The Strategist

Turkey and the U.S aim for creating a zone free of Islamic State fighters


07/28/2015 - 12:32



Turkey, a NATO member, has finally seen the light of the day and has agreed to join the U.S led coalition against terrorist organisations. However, the dynamics of the situation is complex with each player having its own agenda.

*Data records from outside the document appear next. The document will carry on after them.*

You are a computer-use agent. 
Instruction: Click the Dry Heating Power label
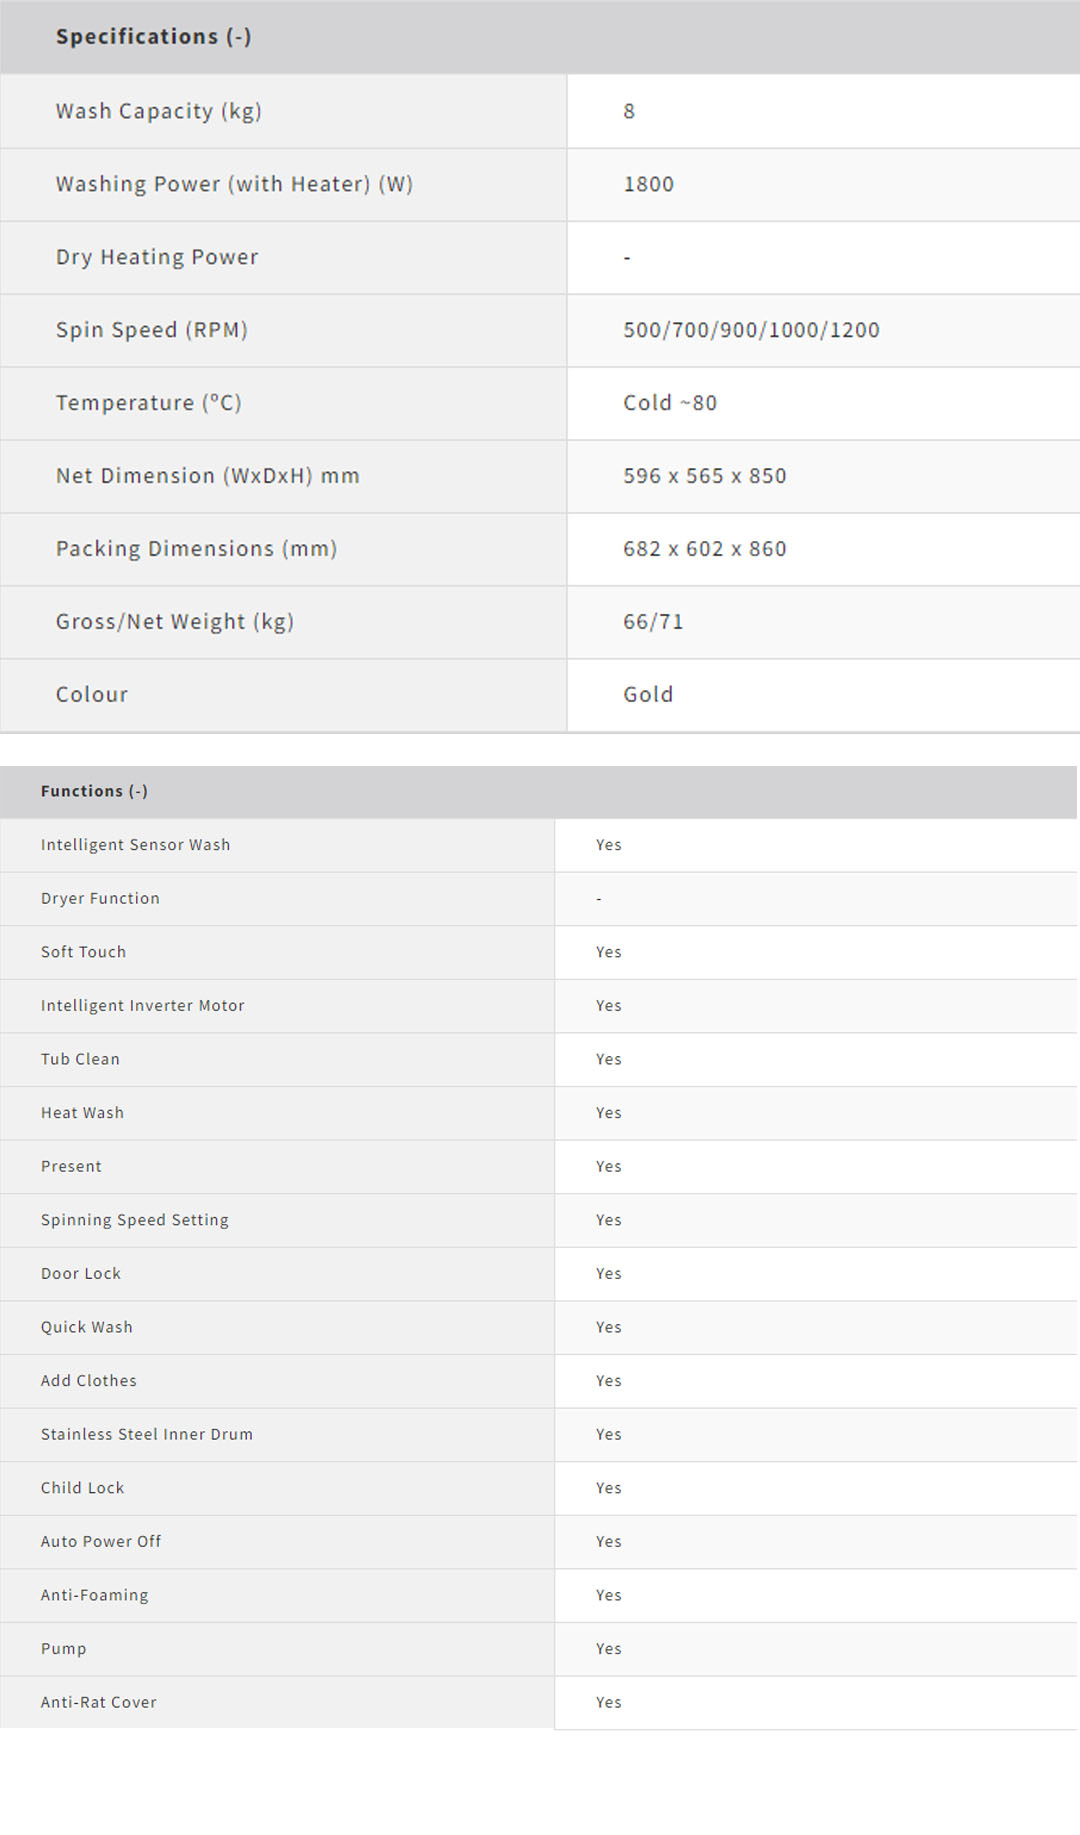click(x=157, y=257)
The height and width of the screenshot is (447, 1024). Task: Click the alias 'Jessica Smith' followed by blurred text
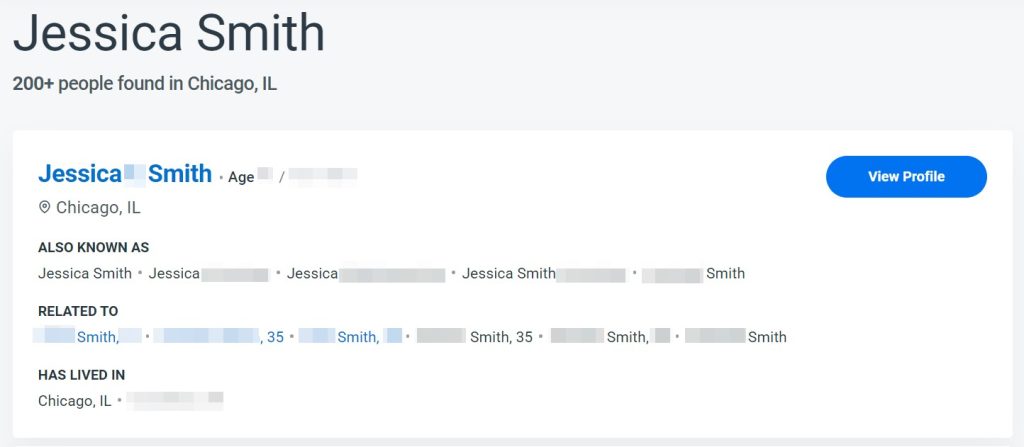(x=543, y=273)
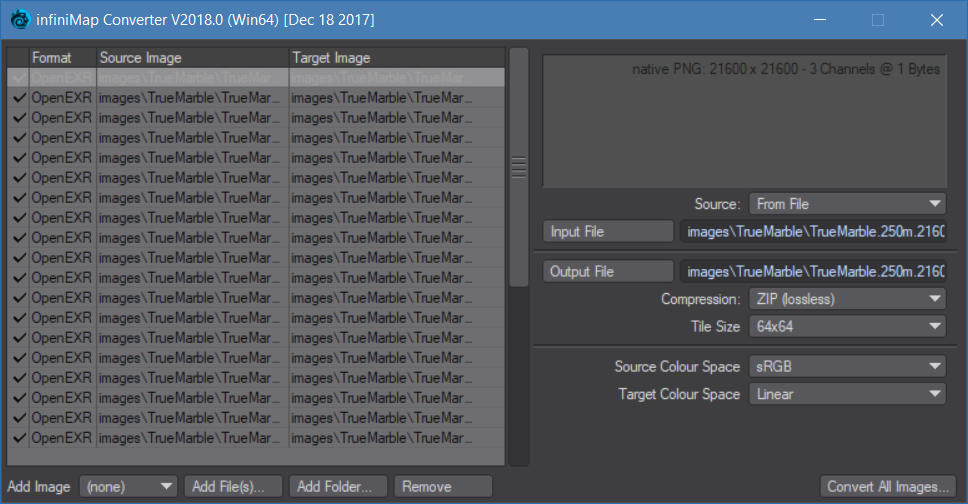Viewport: 968px width, 504px height.
Task: Uncheck the highlighted first row's checkmark
Action: coord(19,78)
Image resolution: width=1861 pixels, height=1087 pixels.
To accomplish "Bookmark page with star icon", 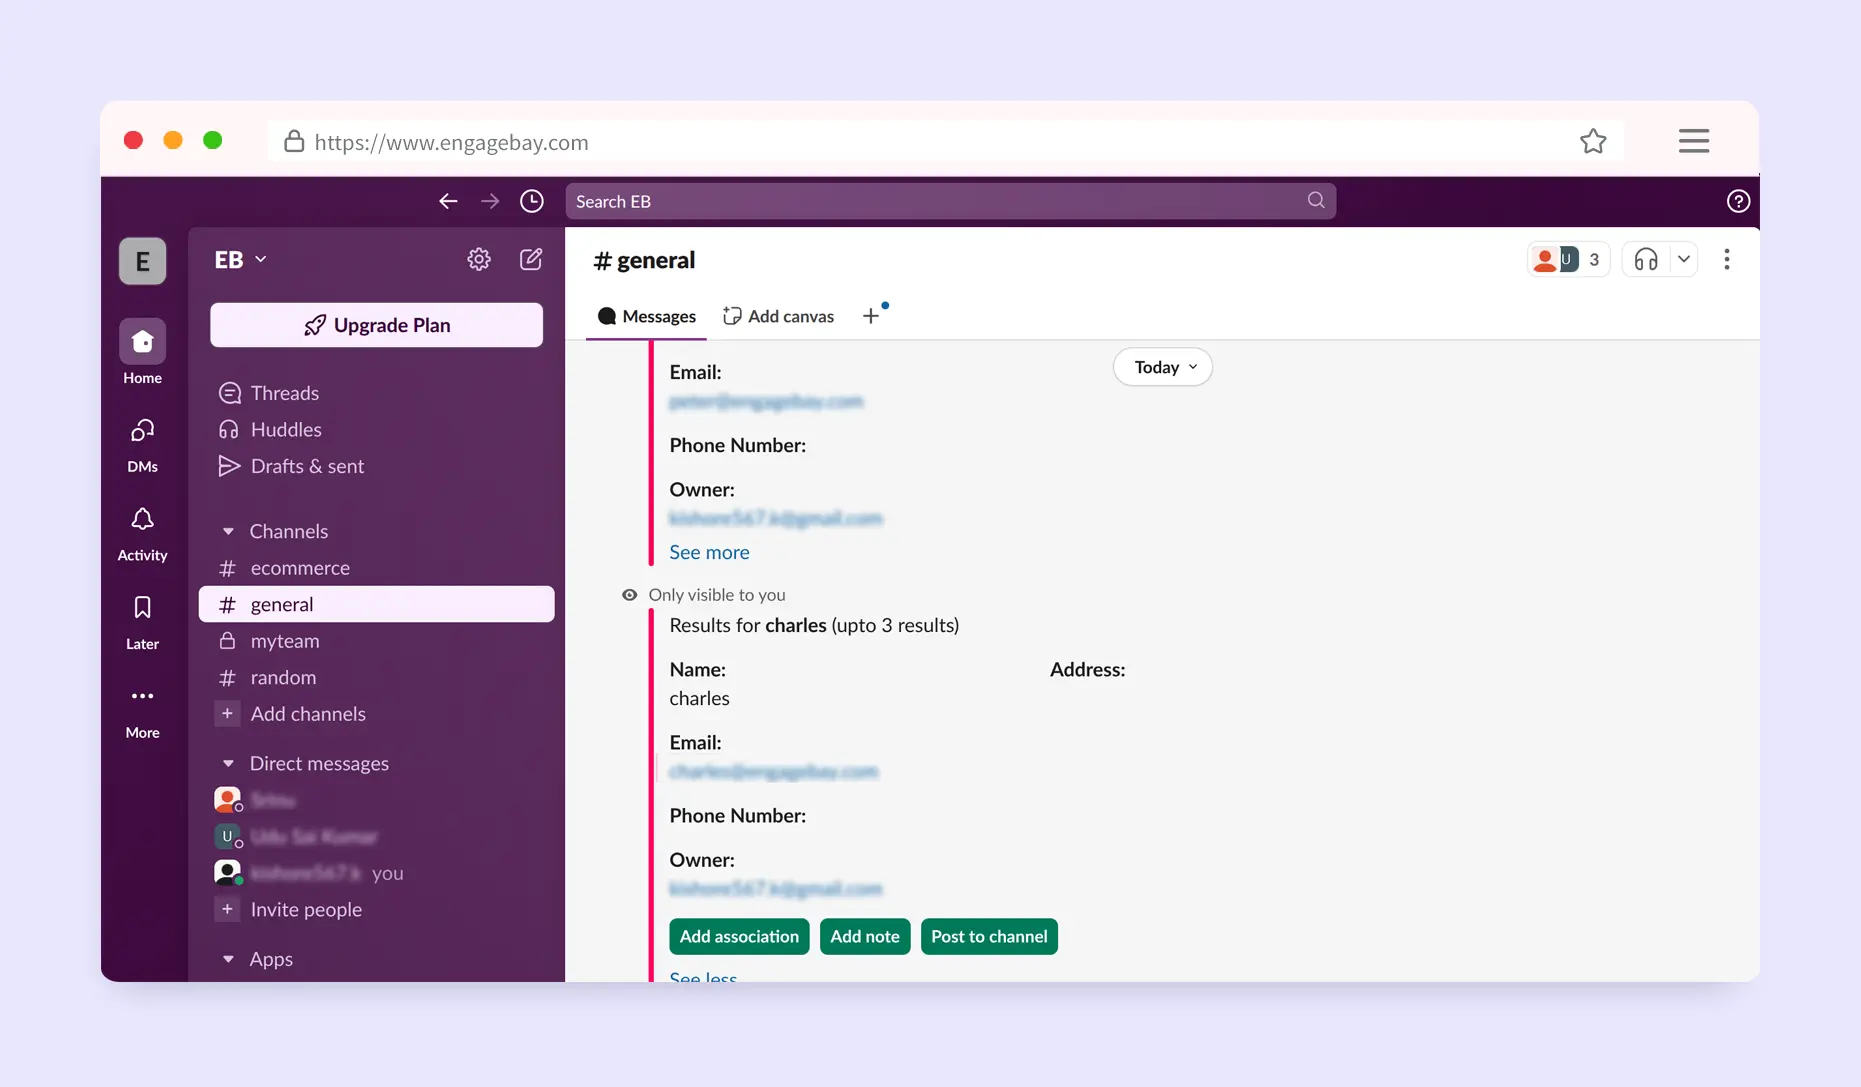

The United States and Turkey have joined forces to provide a strategic air cover for Syrian rebels who are fighting to keep those loose bandits of the Islamic State at bay from a strip of land bordering Turkey. This will not only bolster security for NATO members but also provide a safe haven for civilians in that area.
 
Despite the barbarity the Islamic State has let loose, Turkey has been so far obstinate in joining the fight against this evil until now. Last week, it made a dramatic turnaround and has granted the coalition, led by the United States, access to its bases. It has also allowed the alliance to bombard targets in Syria which have been intrinsically linked to the jihadists.
 
One of the reasons for its obstinacy to join the alliance has been its burden of sheltering 1.8 million Syrian refugees. It has since long campaigned for a “no fly zone” in northern Syria so as to keep Kurdish militants as well as fighters from the Islamic State away from its borders, so that it can deal with the tide of displayed civilians.
 
Although no such formality has seen the light of day, the two allies have at least seen the need to provide air cover for moderate Syrian rebels who are fighting the Islamic State.
 
"What we have now is air coverage to clear a region from Daesh (Islamic State) and support the moderate opposition so they can gain control of that region," said Davutoglu in an interview broadcast live on Turkish television.
 
"We do not want to see Daesh on Turkey's borders."
 
U.S officials in Washington were discussing the modalities regarding the scope and the size of the zone which would allow the Syrian rebels to operate freely. They have however ruled out the creation of a formal no-fly zone and have said that the plan was not aimed at creating a "safe zone" for Syrian refugees.
 
“The purpose of the operation is not to create a safe zone into which Syrian refugees will go," said a senor official from the Obama administration, speaking on condition of anonymity.
 
"They might go, but that’s not the purpose of the operation. The purpose of the operation is to clear the border and close the border to Daesh,” said the official.
 
Meanwhile, Turkey, a member of NATO, is expected to brief its allies on the measures it taking to create this zone. However, as per two people with knowledge of the discussion, it did not request any air or troop support during preparations for the meeting.
 
"Turkey has a very strong army and very strong security forces so there has been no request for any substantial NATO military support," said General Jens Stoltenberg, NATO Secretary, to the BBC.
 
On its part, Turkey has launched night strikes on Kurdish insurgents camps in Iraq in what it called a "full-fledged battle against all terrorist organizations". However, this renewed military campaign against the Kurdistan Workers Party (PKK), with which it has battled for three decades has raised suspicionsthat Turkey’s real agenda is to check Kurdish territorial ambitions rather than fighting the hooligans of the Islamic States.